Ericsson e Mistral AI hanno avviato una nuova partnership nel segno degli smart network e della sovranità digitale europea. L’obiettivo delle due aziende è, si legge in una nota, portare l’intelligenza artificiale avanzata nel cuore delle reti di telecomunicazioni del Vecchio continente, rendendo le infrastrutture più intelligenti, veloci e affidabili.
Indice degli argomenti
Gli ambiti d’azione della partnership
La collaborazione, annunciata a pochi giorni dall’inizio del Mobile World Congress di Barcellona, punta a mettere a fattor comune la capacità di personalizzare modelli di artificial intelligence di Mistral AI con le competenze di Ericsson nell’R&D e nelle tecnologie di rete. Nell’ambito del progetto, dunque, Ericsson fungerà da partner di progettazione della nuova piattaforma.

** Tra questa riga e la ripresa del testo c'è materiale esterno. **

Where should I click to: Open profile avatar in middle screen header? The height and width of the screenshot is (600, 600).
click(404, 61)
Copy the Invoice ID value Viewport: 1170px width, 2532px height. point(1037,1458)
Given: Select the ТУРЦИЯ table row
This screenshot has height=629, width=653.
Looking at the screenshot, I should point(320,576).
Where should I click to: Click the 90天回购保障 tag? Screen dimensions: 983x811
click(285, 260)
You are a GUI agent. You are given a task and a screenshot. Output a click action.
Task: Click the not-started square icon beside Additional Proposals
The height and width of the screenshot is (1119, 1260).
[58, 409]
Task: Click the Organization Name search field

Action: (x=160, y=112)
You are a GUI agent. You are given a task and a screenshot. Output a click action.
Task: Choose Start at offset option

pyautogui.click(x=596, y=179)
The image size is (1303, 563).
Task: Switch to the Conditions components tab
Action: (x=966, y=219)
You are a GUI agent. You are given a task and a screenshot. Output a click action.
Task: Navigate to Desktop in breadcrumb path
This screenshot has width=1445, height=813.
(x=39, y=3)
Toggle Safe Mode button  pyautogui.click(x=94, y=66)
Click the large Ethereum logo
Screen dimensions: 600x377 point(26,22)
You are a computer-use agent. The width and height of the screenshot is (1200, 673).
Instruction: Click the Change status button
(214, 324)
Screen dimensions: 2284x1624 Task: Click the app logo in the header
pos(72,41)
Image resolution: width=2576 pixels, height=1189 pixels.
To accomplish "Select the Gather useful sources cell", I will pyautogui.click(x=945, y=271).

Più nello specifico, le due aziende lavoreranno su casi d’uso concreti e ad alto impatto. Tra questi ci saranno l’automazione della traduzione di vecchio codice software, lo sviluppo assistito dall’AI per la ricerca sulle reti di sesta generazione, la creazione di agenti di AI personalizzati per gestire flussi di lavoro complessi all’interno dell’organizzazione Networks di Ericsson.
Un approccio complementare allo sviluppo dell’AI
La partnership si basa su competenze complementari: i modelli e gli strumenti all’avanguardia di Mistral AI e i decenni di esperienza globale di Ericsson nei sistemi radio, cloud e di rete. Insieme, l’attenzione è posta sull’AI applicata alle reti, non sull’AI in generale, per generare risultati misurabili per i clienti.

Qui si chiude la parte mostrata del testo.